Program in Poland 1989 - 2000

The USAID office in Warsaw closed on September 30, 2000, leaving Poland as one of Central and Eastern Europe's most successful transition economies. Poland is one of the oldest Support for East European Democracy (SEED) programs, with approximately one billion dollars obligated since 1989 to fund dozens of projects. Debt-restructuring, financing the Polish-American Enterprise Fund (PAEF), and bank privatization were notable achievements during the initial years of the program - all large-scale initiatives which helped to pull Poland out of recession and transform key financial structures. In the latter half of the 1990s, USAID’s activities concentrated on three strategic areas:

Stimulating the private sector at the firm level, with emphasis on improving the viability of small and medium enterprises, chiefly through academic and professional training, various institutions that support business development, and introduction of energy-saving technologies. Help in legal, regulatory, and judicial reform also fostered competition and helped create a policy environment more conducive to small and medium enterprises' success.

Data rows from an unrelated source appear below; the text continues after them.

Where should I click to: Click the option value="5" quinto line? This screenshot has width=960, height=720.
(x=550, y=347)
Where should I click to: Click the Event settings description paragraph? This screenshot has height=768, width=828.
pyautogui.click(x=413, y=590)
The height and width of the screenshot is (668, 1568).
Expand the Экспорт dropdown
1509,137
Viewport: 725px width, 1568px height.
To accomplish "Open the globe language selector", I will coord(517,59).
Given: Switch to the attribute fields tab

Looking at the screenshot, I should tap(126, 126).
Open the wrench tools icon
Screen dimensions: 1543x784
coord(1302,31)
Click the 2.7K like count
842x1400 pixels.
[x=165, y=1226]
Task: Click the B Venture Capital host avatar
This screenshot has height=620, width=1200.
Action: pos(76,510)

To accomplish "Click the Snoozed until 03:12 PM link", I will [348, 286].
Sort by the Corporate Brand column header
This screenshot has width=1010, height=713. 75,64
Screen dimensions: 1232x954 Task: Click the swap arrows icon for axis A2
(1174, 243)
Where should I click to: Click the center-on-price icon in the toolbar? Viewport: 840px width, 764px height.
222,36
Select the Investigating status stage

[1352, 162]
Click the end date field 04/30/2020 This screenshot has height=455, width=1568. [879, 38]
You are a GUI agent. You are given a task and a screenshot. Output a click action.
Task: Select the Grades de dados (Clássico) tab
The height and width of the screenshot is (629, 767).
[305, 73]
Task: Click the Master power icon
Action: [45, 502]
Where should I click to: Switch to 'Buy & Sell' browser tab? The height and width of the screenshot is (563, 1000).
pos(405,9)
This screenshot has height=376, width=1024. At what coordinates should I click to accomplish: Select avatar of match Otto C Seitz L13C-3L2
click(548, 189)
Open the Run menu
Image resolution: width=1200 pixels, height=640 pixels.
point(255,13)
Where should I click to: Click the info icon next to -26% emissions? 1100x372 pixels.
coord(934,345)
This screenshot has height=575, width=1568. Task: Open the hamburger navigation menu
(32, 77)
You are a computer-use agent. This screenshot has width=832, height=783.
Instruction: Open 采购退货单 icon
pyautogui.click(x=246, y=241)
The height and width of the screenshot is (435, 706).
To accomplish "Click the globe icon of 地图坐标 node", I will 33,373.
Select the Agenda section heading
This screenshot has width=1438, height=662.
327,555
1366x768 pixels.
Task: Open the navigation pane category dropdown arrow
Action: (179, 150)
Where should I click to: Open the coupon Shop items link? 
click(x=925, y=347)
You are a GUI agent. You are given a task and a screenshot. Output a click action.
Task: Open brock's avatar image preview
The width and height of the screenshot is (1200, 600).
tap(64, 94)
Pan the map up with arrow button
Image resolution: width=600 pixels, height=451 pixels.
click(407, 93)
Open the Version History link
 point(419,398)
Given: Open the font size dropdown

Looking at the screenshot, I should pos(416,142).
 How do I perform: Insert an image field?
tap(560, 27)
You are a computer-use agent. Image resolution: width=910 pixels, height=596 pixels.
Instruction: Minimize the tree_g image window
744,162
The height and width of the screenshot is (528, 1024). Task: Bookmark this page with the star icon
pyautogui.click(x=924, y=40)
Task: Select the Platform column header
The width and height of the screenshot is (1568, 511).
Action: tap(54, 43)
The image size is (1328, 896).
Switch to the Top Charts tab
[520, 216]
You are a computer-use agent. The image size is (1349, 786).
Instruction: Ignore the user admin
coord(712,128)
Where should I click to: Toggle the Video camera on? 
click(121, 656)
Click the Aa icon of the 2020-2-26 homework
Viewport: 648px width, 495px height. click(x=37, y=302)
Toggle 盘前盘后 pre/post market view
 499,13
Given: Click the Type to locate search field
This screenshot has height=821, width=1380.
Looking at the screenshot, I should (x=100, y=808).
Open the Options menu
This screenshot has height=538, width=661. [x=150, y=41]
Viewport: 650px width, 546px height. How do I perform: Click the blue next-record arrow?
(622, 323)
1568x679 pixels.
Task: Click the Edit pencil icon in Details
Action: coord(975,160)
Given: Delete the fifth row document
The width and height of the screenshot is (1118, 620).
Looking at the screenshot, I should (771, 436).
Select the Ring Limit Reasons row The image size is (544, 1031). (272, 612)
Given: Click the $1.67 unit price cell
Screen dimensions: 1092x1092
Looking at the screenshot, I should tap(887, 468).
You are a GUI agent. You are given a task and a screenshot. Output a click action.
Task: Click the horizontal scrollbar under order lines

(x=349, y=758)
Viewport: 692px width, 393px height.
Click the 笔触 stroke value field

Building a competitive, market-oriented financial sector, highlighted by increasing liberalization and investment in the banking sector, high levels of accountability, growing professionalism, and strengthened supervisory structures for banking, insurance, and capital markets, based on global standards of transparency. Also assisted is the new, competitive pension funds system that contributes to capital market development and long-term fiscal stability. Examples of SEED-strengthened financial services include: business and municipal credit ratings, licensed warehousing, banking associations, credit unions, municipal bond markets, and cooperative banking. SEED assistance also fostered the development of housing support associations, and the financial and legal environment for the construction of affordable private housing, transforming the housing sector into a sustainable, market-driven system.

Encouraging effective, responsive, and accountable local government is USAID’s major initiative as the bilateral program draws to a close. The Local Government Partnership Program provides both direct assistance to local governments by helping to improve resource management to meet local citizens' needs and strengthening a network of support associations. These efforts, which help to strengthen democracy at all levels of society, have been complemented by the Polish government's (GOP) extensive fiscal and political decentralization reforms.

In 1999 four major structural reforms came into effect - public administration, health, education and pensions - all of which have been supported by USAID. During the final year of the program, USAID efforts have centered on enhancing communication between the government and its public, so as to promote more effective and responsive policy decision-making.

The above main strategic goals have been supplemented by a number of special initiatives involving USAID collaboration with other U.S. government agencies, including environmental protection (Environmental Protection Agency), redeployment of redundant Silesian coal miners (Department of Labor), modernizing the criminal justice system (Department of Justice), and pilot assistance in tax administration (Department of Treasury).

Poland has become a role model for other transition countries. The Polish-American Freedom Foundation, which will use interest income from its endowment (based on a significant portion of reflows stemming from the liquidation of the successful PAEF), will continue to finance grants to institutions and individuals in support of Poland's continuing transition process, and in accordance with the precepts set out in the SEED act. With USAID support, trilateral cooperation under the Poland-American-Ukraine Cooperation Initiative (PAUCI) will enable Ukrainian entrepreneurs, government officials and NGOs to obtain training and advice from Poland-based training centers, think tanks, and other sources of expertise. The GOP is also conducting its own foreign assistance program, focussed on neighboring states and facilitated through creation, with USAID support, of the Polish Know-How Foundation.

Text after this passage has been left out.